Precious opal shows play of color — the rainbow flash that moves as the stone is rotated, caused by microscopic silica spheres diffracting light. Common opal does not show play of color; it is opaque to translucent and prized for its body color (pink, blue, green, yellow, etc.) rather than its flash. Most opal in the bead trade is common opal — Peruvian pink, blue, green, and yellow opal are all common opal. Play-of-color opal beads (Ethiopian Welo, occasional Australian) are specialty and stocked intermittently. -
Is opal soft? Can it scratch easily?
Opal is Mohs 5.5–6.5 — softer than agate, jasper, and quartz (all 6.5–7). Opal beads can scratch against harder beads on the same strand or against metal findings during wear. For mixed-stone designs, pair opal with stones of similar hardness or use softer spacers to protect the opal surface. Opal works well in earrings, pendants, necklaces, and low-impact bracelets; ring use is possible but reserves the stone for less-active wear. -
Why does opal crack? What is crazing?
Crazing is a fine network of internal cracks that develops in opal when the stone dehydrates too rapidly. Opal contains 3–21% water by weight locked into its silica gel structure; if that water is lost quickly — through direct sun exposure, heat sources, dry indoor environments, or ultrasonic cleaners — the structure can fracture internally. Crazing is permanent. Standard care: store opal away from direct heat, clean with a damp soft cloth not solvents, avoid ultrasonic and steam cleaning, and avoid prolonged direct sunlight. -
Is Ethiopian opal different from other opal?

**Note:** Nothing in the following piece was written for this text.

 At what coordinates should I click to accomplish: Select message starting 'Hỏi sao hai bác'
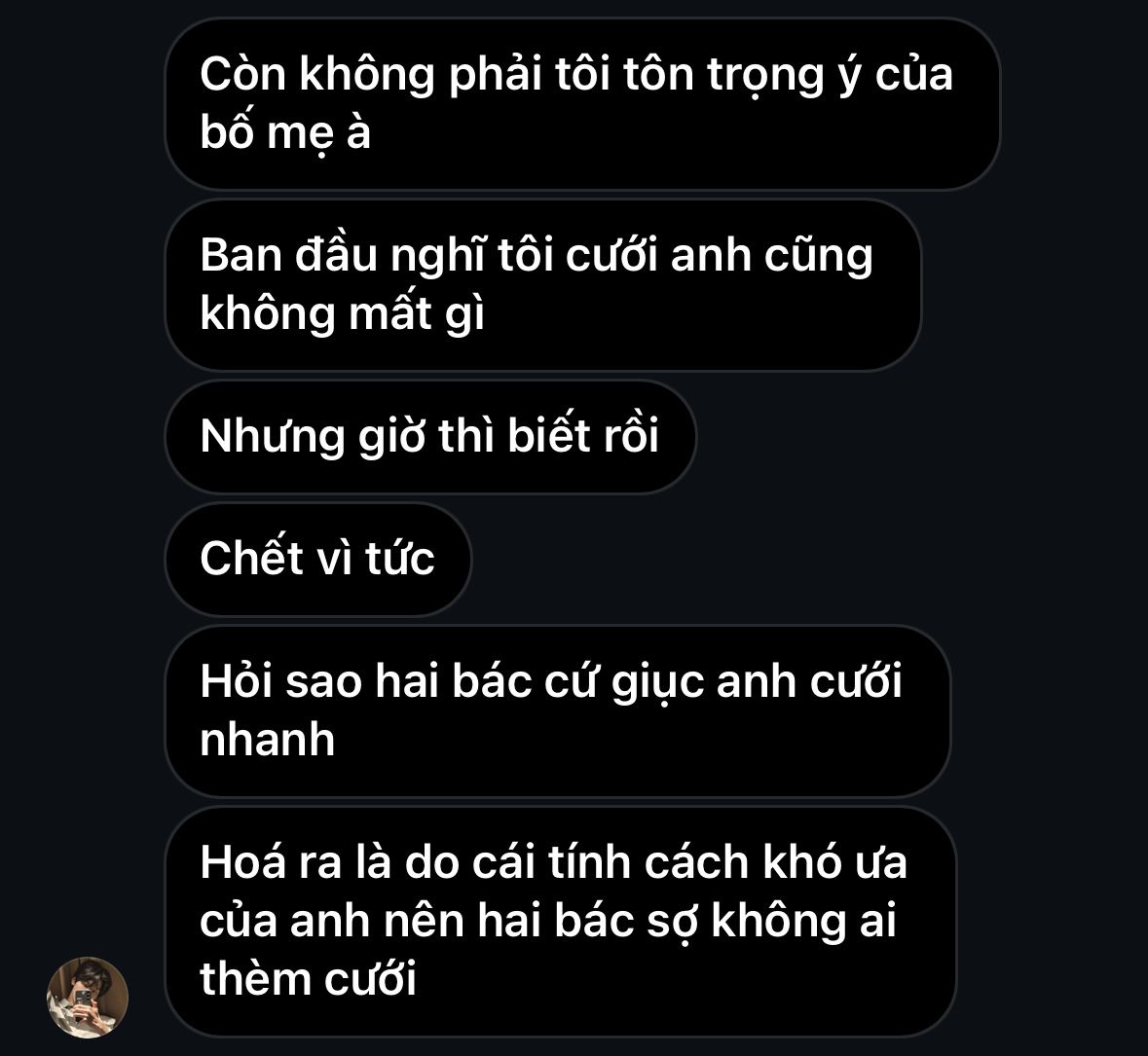558,710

Ethiopian opal (often called Welo opal after the Wollo Province where it's mined) is hydrophane — it absorbs water and temporarily loses transparency when wet, returning to normal as it dries. This is a property of the porous silica structure unique to certain opal deposits. Practically: don't submerge Welo opal during wear (showers, swimming), avoid ultrasonic and steam cleaning, and let it dry naturally if it does get wet. The visual change is temporary if brief, but repeated wet/dry cycles stress the stone. -
Is yellow opal natural or dyed?
Both exist in the bead market. Natural yellow opal — often Indonesian or Mexican common opal — is a muted mustard to honey tone. Bright neon yellow or saturated lemon-yellow is a dye signal; natural opal's palette is soft. Treatment, when present — ask before buying if a strand doesn't specify. Across Dakota's catalog, color tags identify yellow opal but treatment posture per strand should be confirmed on the individual listing.